### [Tasks for this exercise]
• 1. Check each statement against the Beerland forum thread and answer yes or no, quoting the words of the thread that decide it.
(a) The show airs on SBS Viceland on Tuesdays at 9pm.
(b) According to one poster, the show dwells mainly on technical and equipment matters.
(c) After the first episode, Stouter says he will not watch the following week.
• 2. Please answer these questions from the Beerland forum thread, one line per answer, marked to match.
(a) Who put the show on in akx's home?
(b) What does Danscraftbeer blame for no longer getting SBS on free to air?
(c) Which beer does FarsideOfCrazy call flat?
• 3. Extend the Beerland forum thread, picking up right after the last line shown.

** begin Extract to read **

# Beerland. T.V show.



## Stouter (3/10/17)

I just saw a short clip advertising this show, looks great.
On SBS viceland Tuesdays 9pm.
Finally something I'll enjoy watching.

https://www.viceland.com/en_us/show/beerland


----------



## Jimbrews (3/10/17)

Good pick-up. Looks interesting 
Thanks for the info


----------



## ein stein (3/10/17)

BUMP. was just about to post this. Starts at 9pm tonite on SBS Viceland.


----------



## akx (3/10/17)

My wife put this on. Beer on tv. Cool! Kinda weird, but I would watch another episode just to see people's setups.


----------



## Andyburgs (3/10/17)

Just watched it myself. Could have been a lot more talk about people's setups and brewing techniques I think.


----------



## Stouter (3/10/17)

Bit over two more hours until it goes on here in W.A.
I already know it's going to be a bit of a let down, but it's gotta be better than 800 Words or Midsomer Murders.


----------



## ein stein (3/10/17)

it focuses more on meeting different types of people that are homebrewers rather than discuss anything technical or equipment related. worth a watch if you have nothing else on.


----------



## 2cranky (3/10/17)

Sorta like this space but it moves and has sound!


----------



## Stouter (4/10/17)

Well, that was disappointing, but I'll prob watch next week.
They seemed blown away that those guys in the woods milled their own grain. Need to have some drama I guess!? 
Maybe next week there'll be someone that grows their own hops and on the side heads an activist group that champions the rights of brewers with prosthetic limbs which they interchange with a mash paddle.


----------



## Danscraftbeer (4/10/17)

Oh well. Seems I cant get SBS on free to air anymore either. Oh, just realized it must be the solar panels on the roof over the in roof antenna. Duh!
I never considered that.


----------



## koshari (4/10/17)

watched the first episode, there were only 2 candidates at the end, i wonder if the hillbillies were supposed to be one of the entrants, also saw em drinking a lot of canned beer at the party out in the sticks?


----------



## koshari (4/10/17)

Danscraftbeer said:


> Oh well. Seems I cant get SBS on free to air anymore either. Oh, just realized it must be the solar panels on the roof over the in roof antenna. Duh!
> I never considered that.


just stream it


----------



## Stouter (4/10/17)

koshari said:


> saw em drinking a lot of canned beer at the party out in the sticks?


Yes...and I didn't see a canning machine in their "amazing" set up.


----------



## FarsideOfCrazy (4/10/17)

How flat was that kolsch! The host's were very diplomatic in saying it was flat


----------



## Bribie G (4/10/17)

Danscraftbeer said:


> Oh well. Seems I cant get SBS on free to air anymore either. Oh, just realized it must be the solar panels on the roof over the in roof antenna. Duh!

** end Extract to read **
** begin Source material **

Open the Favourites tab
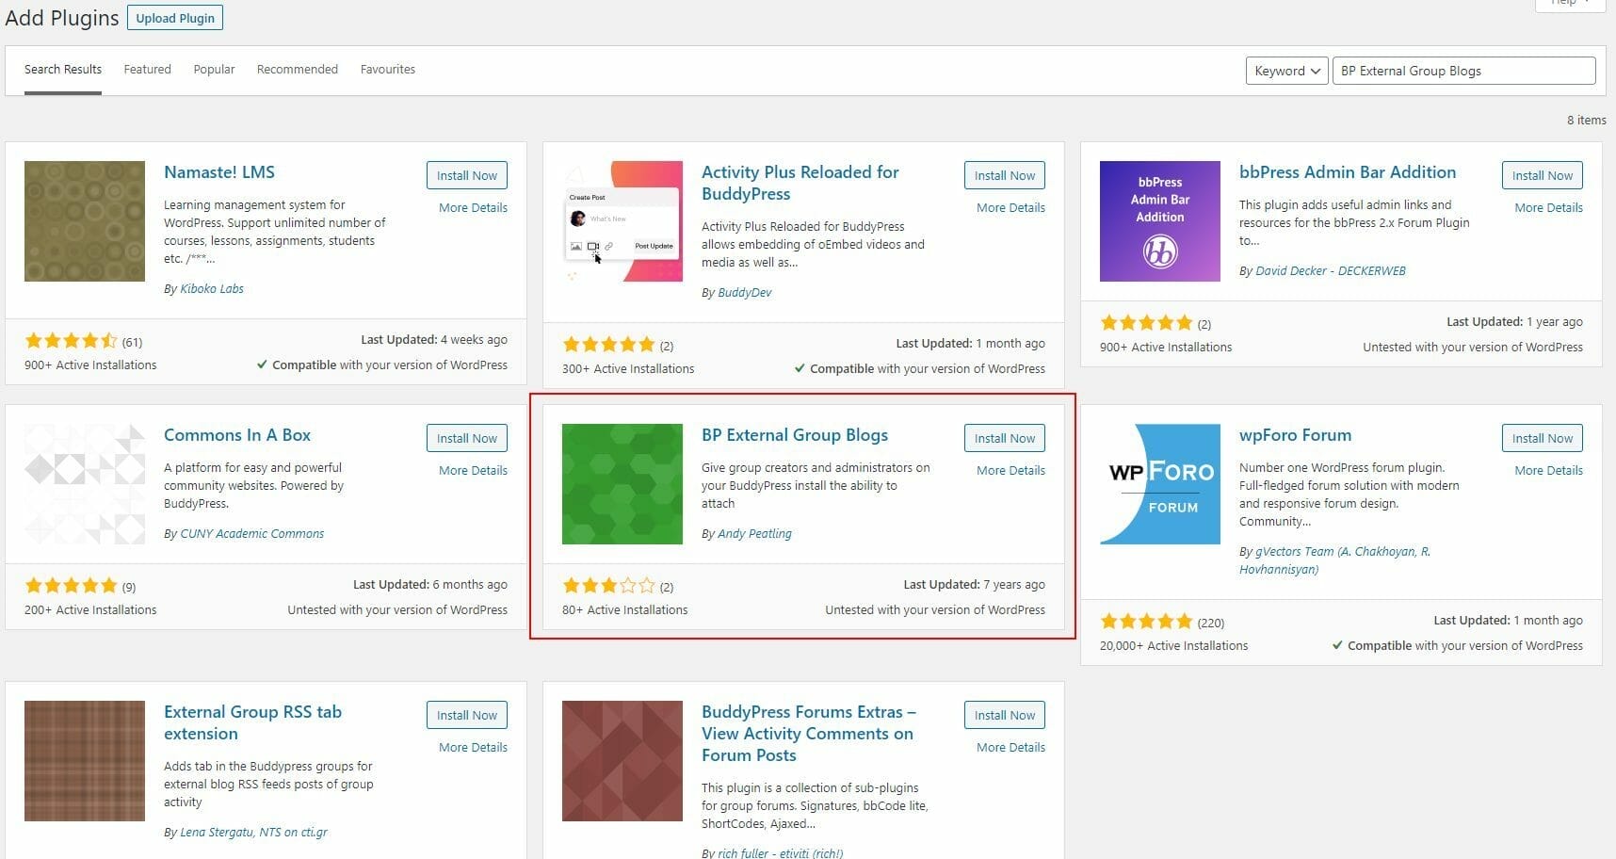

** end Source material **

### [Task-by-task answers]
• 1.
(a) Yes: "On SBS viceland Tuesdays 9pm."
(b) No: "it focuses more on meeting different types of people that are homebrewers rather than discuss anything technical or equipment related."
(c) No: "but I'll prob watch next week."

• 2.
(a) akx's wife.
(b) The solar panels on the roof over the in-roof antenna.
(c) The kolsch.

• 3.
> I never considered that.


Assuming you have decent Internet speed and gigs, $55 will set you up with a chromecast to watch what you want when you want. Use phone as your remote.


----------



## nosco (4/10/17)

FarsideOfCrazy said:


> How flat was that kolsch! The host's were very diplomatic in saying it was flat


 I have never thought of a kolsch as a difficult beer to brew.


----------



## Jase (4/10/17)

nosco said:


> I have never thought of a kolsch as a difficult beer to brew.


Ha ha ha.

I had similar thoughts, my wife ( a non-beer drinker) even commented on how flat the Kolsch was. I was starting to get worried that "Rebecca" may have won!!!! Will record next weeks episode as it was difficult watching 10 mins worth of ads in a 25 min episode.

Cheers,
Jase


----------



## damoninja (4/10/17)

First episode a total dumpster fire. Most of it belongs on tumblr or some millennial's youtube channel, the minute or so about beer was kinda ok.

I may give it another look next week.


----------



## Bribie G (4/10/17)

All my adult life I've known that if there is something that you, personally, know a bit about (horse riding, restoring Monaros, dog breeding, brewing) you can bet that when the media run a story on it they get it totally ******* wrong. 
Goes to show how accurate the rest of their tripe is.


----------



## Stouter (4/10/17)

True as far as the media take/funk up, though I saw as the credits rolled until the very end that the hosts' own brewery (Golden whatever's) had a production acknowledgment. Maybe the whole thing is simply some savvy marketing to gain an edge in what she herself acknowledged as a very competitive market. Mmmm, homebrewing T.V for the masses.
In any case, I'm still confused. She makes it known at the start what the show is about, in an outline as far as her meeting people that brew. Then the show turns into a competition half way through. Is this going to be a Brewer Survivor series?


----------



## Droopy Brew (4/10/17)

Jase said:


> Ha ha ha.
> 
> I had similar thoughts, my wife ( a non-beer drinker) even commented on how flat the Kolsch was. I was starting to get worried that "Rebecca" may have won!!!! Will record next weeks episode as it was difficult watching 10 mins worth of ads in a 25 min episode.
> 
> ...



I found the ads a refreshing change from the rest of it.

For all it's downfalls it still beats the shit out of another ******* show full of dickheads squabbling over how to flambe a peach or screed a bathroom.


----------



## EalingDrop (4/10/17)

Was hoping it'd be more like Sam Calagione's 'Brewmasters', but about homebrewers. It's on Tuesday nights and there's nothing else on, so it's good enough. Hopefully gets better next week.


----------



## scooterism (4/10/17)

The pizza show that's was on before hand was more interesting.


----------



## Vini2ton (4/10/17)

I saw it on the guide and you know what? Because it was from the states, I thought naaa... maybe later. Does that make me culturally prejudiced and xenophobic ( I'll explain ) or just cautious of more fuckin seppos talkin bullshit.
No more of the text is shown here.